Writing against the use of metformin in prediabetic patients is Doctor Mayer Davidson of Charles R. Drew University. Dr. Davidson argues that prediabetes is not, in and of itself, a damaging enough condition to warrant medical intervention: “people who meet the glycemic criteria for prediabetes are not at risk for the microvascular complications of diabetes.” Dr. Davidson contends that even those at the highest risk of developing diabetes—including patients whose HbA1c or fasting glucose is just barely below the diagnostic threshold—should receive nothing but extra attention from their doctors. He would have doctors begin interventions only if and when diabetes onset finally occurs.
Dr. Davidson further argues “that metformin does not fundamentally change the pathophysiology of prediabetes” – its benefits are temporary and last only as long as the drug is used. Some patients with prediabetes, then, could be looking at an entire lifetime of prophylactic metformin use. That’s quite a lot to prescribe to a patient that may not actually benefit from the drug in the first place.

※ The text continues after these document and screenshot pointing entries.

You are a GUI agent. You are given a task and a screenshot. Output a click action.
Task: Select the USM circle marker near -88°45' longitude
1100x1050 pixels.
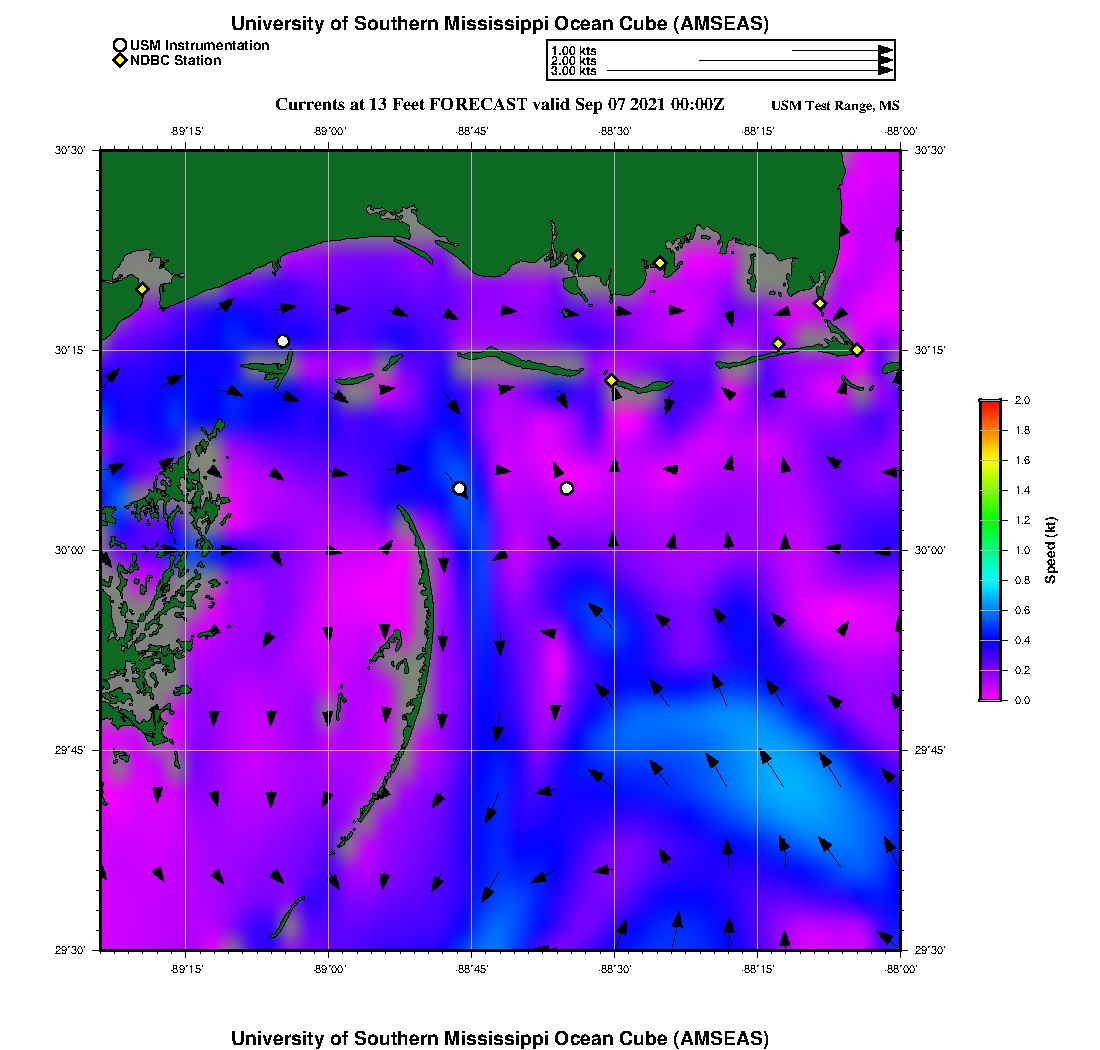(459, 488)
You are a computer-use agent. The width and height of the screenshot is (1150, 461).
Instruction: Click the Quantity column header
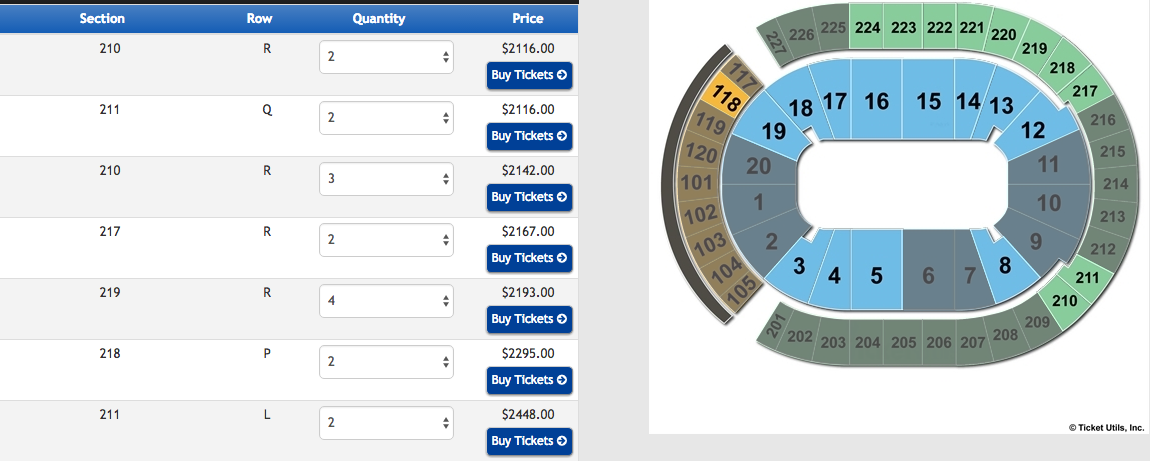pos(378,19)
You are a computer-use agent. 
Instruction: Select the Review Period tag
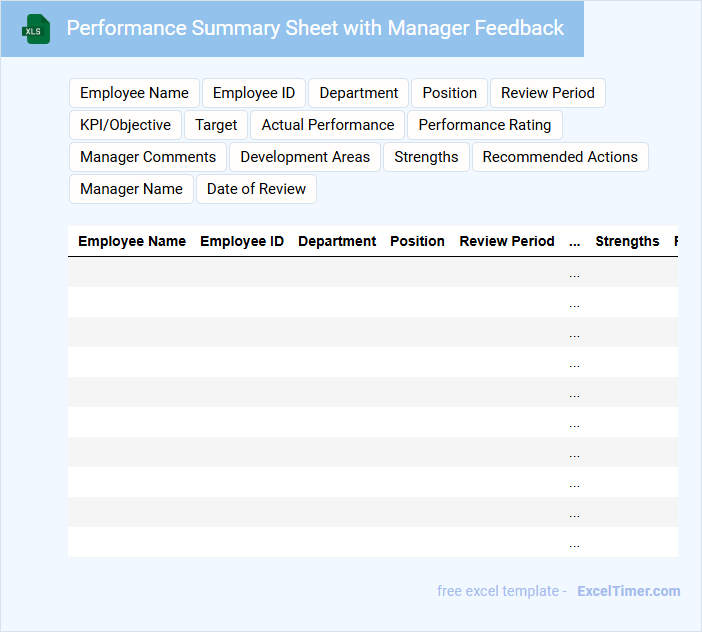click(547, 93)
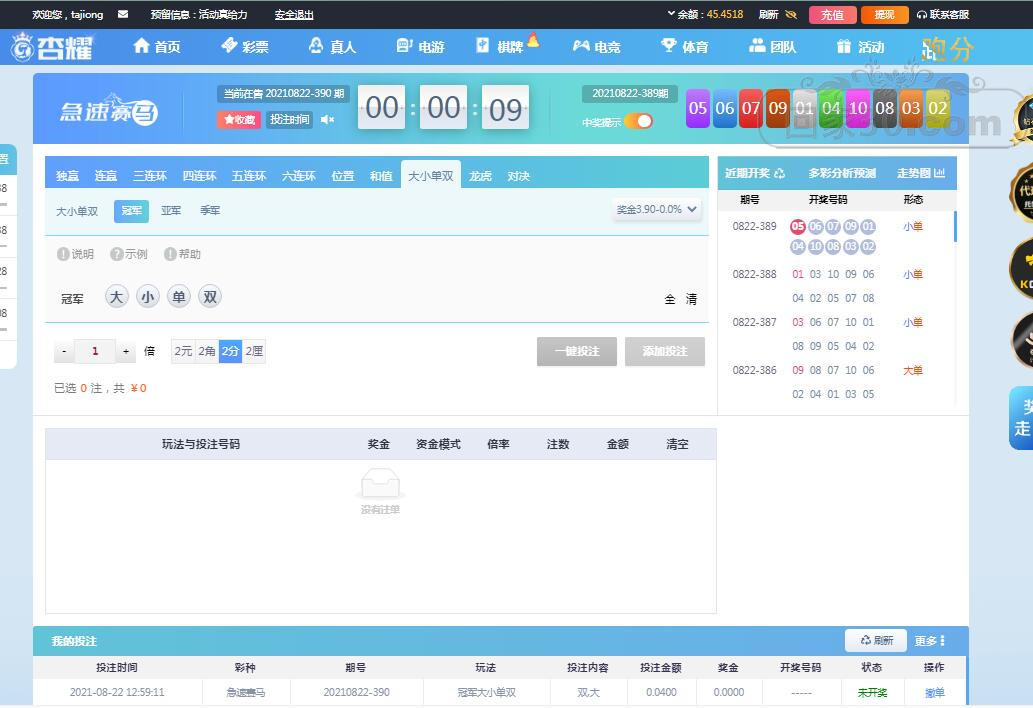This screenshot has width=1033, height=708.
Task: Open the 彩票 lottery section
Action: point(244,46)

Writers on both sides of the debate agree that only a fraction of people that have prediabetes are truly at risk of developing Type 2 diabetes. Whether those patients require immediate pharmaceutical intervention or merely extra observation, the standards of care should do a better job of distinguishing who they are. Adults with a fasting blood glucose level of 110-125 mg/dL or an HbA1c of 6.0%-6.4% should be cognizant that they are at an elevated risk of progressing to diabetes, especially if they are younger, more overweight, or have a history of gestational diabetes. It is also worth reiterating that the DPPOS found that lifestyle interventions—weight loss and increased physical activity—were more effective than metformin at delaying and preventing the onset of diabetes.